The International Bottled Water Association said in a statement: “There is currently a lack of standardized (measurement) methods and no scientific consensus on the potential health effects of nanoparticles and microplastics. Therefore, media reports about the presence of these particles in drinking water do nothing more than scare consumers.” Unnecessarily.

The American Chemistry Council, which represents plastics manufacturers, declined immediate comment.

The world is “sinking under the weight of plastic pollution, with more than 430 million tons of plastic produced annually” and microplastics present in the world. World oceans, food And drinking water Some of it comes from clothes and cigarette filters, according to what the British newspaper “The Independent” reported United Nations Environment Programme. Efforts to a Global Plastics Treaty Talks continue after talks stalled in November.

All four co-authors interviewed said they cut back on their use of bottled water after conducting the study.

Wei Min, a physical chemist at Columbia University who pioneered dual laser microscope technology, said he cut the use of bottled water in half. Stapleton said she now relies more on filtered water at her home in New Jersey.

But study co-author Bezan Yan, an environmental chemist in Colombia who has increased his use of tap water, pointed out that the filters themselves could be a problem by introducing plastics.

“There’s no winning,” Stapleton said.

Outside experts, who praised the study, agreed that there is public concern about the dangers of microplastics, but it is too early to say for sure.

“The danger of the plastics themselves remains an unanswered question. “For me, the additives are the most concerning,” said Jason Somarelli, MD, professor of medicine and director of the Comparative Oncology Group at Duke University, who was not part of the research. “We and others have shown “These nanoplastics can be internalized into cells, and we know that nanoplastics carry all kinds of chemical additives that can cause cell stress, DNA damage and change metabolism or cell function.”

Somarelli said his unpublished work found more than 100 “known cancer-causing chemicals in these plastics.”

What’s worrying is that “small molecules can show up in different organs and may cross membranes they’re not supposed to cross, such as the blood-brain barrier,” said Zoe Diana, a developmental biologist at the University of Toronto.

Diana, who was not part of the study, said the new tool the researchers used makes this an exciting development in the study of plastics in the environment and the body.

About 15 years ago, Min invented the dual laser microscopy technique that identifies certain compounds by their chemical properties and how they resonate when exposed to laser beams. Yan and Qian talked to him about using this technique to find and identify plastics that were too small for researchers to use established methods.

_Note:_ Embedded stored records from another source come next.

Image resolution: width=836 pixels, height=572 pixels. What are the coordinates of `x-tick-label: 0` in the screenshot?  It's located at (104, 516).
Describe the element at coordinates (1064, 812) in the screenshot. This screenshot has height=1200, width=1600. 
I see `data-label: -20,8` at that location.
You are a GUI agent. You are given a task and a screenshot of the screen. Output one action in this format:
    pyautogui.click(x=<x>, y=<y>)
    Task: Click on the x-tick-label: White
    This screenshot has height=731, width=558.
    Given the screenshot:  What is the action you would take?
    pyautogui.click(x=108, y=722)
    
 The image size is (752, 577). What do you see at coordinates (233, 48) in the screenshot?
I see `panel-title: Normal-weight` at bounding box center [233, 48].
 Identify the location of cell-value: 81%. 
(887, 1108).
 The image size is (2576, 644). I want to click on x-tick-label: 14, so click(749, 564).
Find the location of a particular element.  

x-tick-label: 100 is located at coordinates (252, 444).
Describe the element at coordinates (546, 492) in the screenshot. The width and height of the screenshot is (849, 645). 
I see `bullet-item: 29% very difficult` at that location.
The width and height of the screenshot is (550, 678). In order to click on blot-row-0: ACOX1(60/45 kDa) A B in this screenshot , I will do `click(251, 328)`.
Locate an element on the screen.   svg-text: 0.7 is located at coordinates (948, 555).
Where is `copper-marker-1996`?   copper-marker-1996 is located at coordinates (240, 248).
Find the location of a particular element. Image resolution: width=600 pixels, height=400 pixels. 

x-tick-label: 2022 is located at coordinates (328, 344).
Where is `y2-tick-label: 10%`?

“The work could be an important advance in detecting nanoplastics,” said Cara Lavender Law, an oceanographer at the Marine Education Society, but said she would like to see other analytical chemists replicate the technique and results.

Denise Hardesty, an Australian government oceanographer who studies plastic waste, said context is needed. The total weight of the nanoplastic found is “roughly equivalent to the weight of a penny the size of two Olympic-size swimming pools.”

Hardesty is less concerned than others about nanoplastics in bottled water, noting that “I’m honored to live in a place where I can get ‘clean’ tap water and don’t have to buy drinking water in single-use containers.”

Yan said he has begun studying other municipal water supplies in Boston, St. Louis, Los Angeles and elsewhere to see how much plastic is in tap water. Previous studies Searching for microplastics Some early tests suggest there may be less nanoplastics in tap water than in bottled water.

Even with little-known information about human health, Yan said he has one recommendation for concerned people: Use reusable bottles instead of single-use plastics.